### EXERCISE PROMPT
The full listing, from first line to last, should be set down again exactly.

### DATA TO EXAMINE

----------

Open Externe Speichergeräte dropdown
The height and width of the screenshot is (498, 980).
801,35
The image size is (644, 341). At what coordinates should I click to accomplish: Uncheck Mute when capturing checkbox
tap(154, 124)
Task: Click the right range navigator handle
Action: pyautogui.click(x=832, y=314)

----------

### EXERCISE ANSWER
Open Externe Speichergeräte dropdown
The height and width of the screenshot is (498, 980).
801,35
The image size is (644, 341). At what coordinates should I click to accomplish: Uncheck Mute when capturing checkbox
tap(154, 124)
Task: Click the right range navigator handle
Action: pyautogui.click(x=832, y=314)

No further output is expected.